Le scene di Salvo Manciagli, sono in realtà minimalissime, pochi oggetti, funzionali a rendere lo spettacolo trasportabile in qualsivoglia contesto (teatrale e non), cui adattare di volta in volta il disegno luci, per porre accento sui momenti più intensi dello spettacolo.
Gli stessi vengono enfatizzati anche dalle scelte musicali di Massimiliano Pace, che si affida per larga parte alle composizioni di Arvo Pärt, che fanno da sottofondo in particolare alla parte centrale e finale dello spettacolo, rispettivamente con Für Alina e My Heart’s in the Highlands.
La vicenda cui lo spettatore assiste è ambientata proprio nell’ultimo mese di vita del vescovo, allorquando la figura di Becket aveva assunto un’aura tragica ulteriormente nutrita, in questo allestimento, dal sembiante anagraficamente assai più maturo rispetto a quella che fu la realtà storica, con l’interpretazione dell’allora cinquantaduenne Becket affidata a un Ovadia di oltre vent’anni più adulto, e dalla fluente e sciolta chioma bianca. La scelta, tuttavia, nella finzione teatrale, si rivela funzionale a enfatizzare il cuore filosofico del dramma, che assume una sua dignità separata, disconnessa dall’originaria vicenda, per cercare finanche una sua drammatica attualità.
Se infatti in generale la drammaturgia ha al suo interno diversi e particolari tributi impliciti agli scrittori con cui Eliot si confrontò nella sua opera, fra cui Dante e Shakespeare (le tre donne all’inizio che ricordano le streghe del Macbeth, il discorso sul corpo di Becket morto, nel finale, che ricorda quello di Marco Antonio nel Giulio Cesare, rivolto direttamente all’uditorio), è soprattutto il pensiero di Seneca a leggersi in controluce in Assassinio nella cattedrale.

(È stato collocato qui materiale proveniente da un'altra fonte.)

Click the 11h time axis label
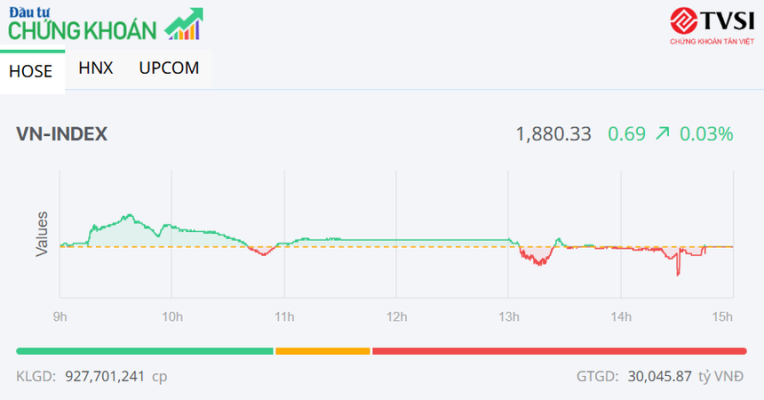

Negli anni precedenti alla scrittura di questo testo, che è del 1935, Eliot aveva dedicato nel 1927 al grande filosofo latino ben due studi, Seneca in Elizabethan Translation e Shakespeare and the Stoicism of Seneca.
Seneca è preso da Eliot a modello per il dramma moderno in versi, ma anche come riferimento sulla relazione fra filosofia e poesia, e ancor più come ispiratore della rappresentazione dell’eroismo davanti alla morte, che è di fatto il cuore di questo lavoro, perchè da subito la figura ieratica di Becket, cui Ovadia conferisce una particolare profondità spirituale, viene minacciata e spiritualmente tentata (bene la Bargilli che qui svolge anche il ruolo della tentatrice del desiderio carnale) dagli uomini dello Stato, cui il protagonista si oppone con un linguaggio stoico, che cerca una pace che non è sopportazione silenziosa, ma azione, azione che di per sè è sofferenza.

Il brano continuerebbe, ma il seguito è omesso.